= Problem description =
From the line with "Produktsicherheit [tab] (891, 1366)" through the line with "All adults occasions > (192, 74)", inclusive, return each line of the data below exactly and leave the rest out.

(Records from a data source)
>>>>
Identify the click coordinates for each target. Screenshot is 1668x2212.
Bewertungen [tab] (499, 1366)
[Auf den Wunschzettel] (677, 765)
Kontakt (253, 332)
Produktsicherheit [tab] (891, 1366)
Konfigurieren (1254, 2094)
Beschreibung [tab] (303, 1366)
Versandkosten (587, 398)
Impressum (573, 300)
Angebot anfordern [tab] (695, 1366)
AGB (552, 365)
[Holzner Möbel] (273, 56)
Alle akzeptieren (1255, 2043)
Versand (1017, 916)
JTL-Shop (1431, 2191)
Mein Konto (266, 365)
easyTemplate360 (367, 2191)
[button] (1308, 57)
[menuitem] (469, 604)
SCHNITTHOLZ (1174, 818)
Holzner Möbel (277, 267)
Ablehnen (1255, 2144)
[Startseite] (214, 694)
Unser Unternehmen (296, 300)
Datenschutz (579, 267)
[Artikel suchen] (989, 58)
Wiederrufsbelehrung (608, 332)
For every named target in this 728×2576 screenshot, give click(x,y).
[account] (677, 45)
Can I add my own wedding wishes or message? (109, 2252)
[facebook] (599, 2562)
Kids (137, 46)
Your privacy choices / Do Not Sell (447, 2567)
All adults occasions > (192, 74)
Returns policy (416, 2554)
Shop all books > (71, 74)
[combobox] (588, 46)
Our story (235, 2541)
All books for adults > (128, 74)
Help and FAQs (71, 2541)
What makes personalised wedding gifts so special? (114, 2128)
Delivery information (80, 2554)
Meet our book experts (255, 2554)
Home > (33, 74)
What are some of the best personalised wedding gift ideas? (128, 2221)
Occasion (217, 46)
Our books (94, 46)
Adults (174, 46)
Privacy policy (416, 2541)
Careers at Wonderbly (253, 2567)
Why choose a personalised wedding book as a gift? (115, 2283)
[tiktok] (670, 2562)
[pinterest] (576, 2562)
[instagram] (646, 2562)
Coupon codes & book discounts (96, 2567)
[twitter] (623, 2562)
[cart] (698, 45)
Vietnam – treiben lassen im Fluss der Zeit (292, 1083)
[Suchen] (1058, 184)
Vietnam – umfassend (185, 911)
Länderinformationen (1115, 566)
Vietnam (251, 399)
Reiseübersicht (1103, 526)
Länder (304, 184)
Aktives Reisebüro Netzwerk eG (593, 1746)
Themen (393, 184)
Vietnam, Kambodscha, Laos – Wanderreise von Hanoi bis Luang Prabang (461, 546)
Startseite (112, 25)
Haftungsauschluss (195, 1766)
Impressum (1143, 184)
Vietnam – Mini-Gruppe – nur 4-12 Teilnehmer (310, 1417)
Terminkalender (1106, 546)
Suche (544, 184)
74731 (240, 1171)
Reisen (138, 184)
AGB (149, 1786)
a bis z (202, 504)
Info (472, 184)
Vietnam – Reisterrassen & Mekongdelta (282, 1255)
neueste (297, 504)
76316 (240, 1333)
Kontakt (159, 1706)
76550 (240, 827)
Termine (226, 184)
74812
<<<<
= Exercise result =
Produktsicherheit [tab] (891, 1366)
Konfigurieren (1254, 2094)
Beschreibung [tab] (303, 1366)
Versandkosten (587, 398)
Impressum (573, 300)
Angebot anfordern [tab] (695, 1366)
AGB (552, 365)
[Holzner Möbel] (273, 56)
Alle akzeptieren (1255, 2043)
Versand (1017, 916)
JTL-Shop (1431, 2191)
Mein Konto (266, 365)
easyTemplate360 (367, 2191)
[button] (1308, 57)
[menuitem] (469, 604)
SCHNITTHOLZ (1174, 818)
Holzner Möbel (277, 267)
Ablehnen (1255, 2144)
[Startseite] (214, 694)
Unser Unternehmen (296, 300)
Datenschutz (579, 267)
[Artikel suchen] (989, 58)
Wiederrufsbelehrung (608, 332)
For every named target in this 728×2576 screenshot, give click(x,y).
[account] (677, 45)
Can I add my own wedding wishes or message? (109, 2252)
[facebook] (599, 2562)
Kids (137, 46)
Your privacy choices / Do Not Sell (447, 2567)
All adults occasions > (192, 74)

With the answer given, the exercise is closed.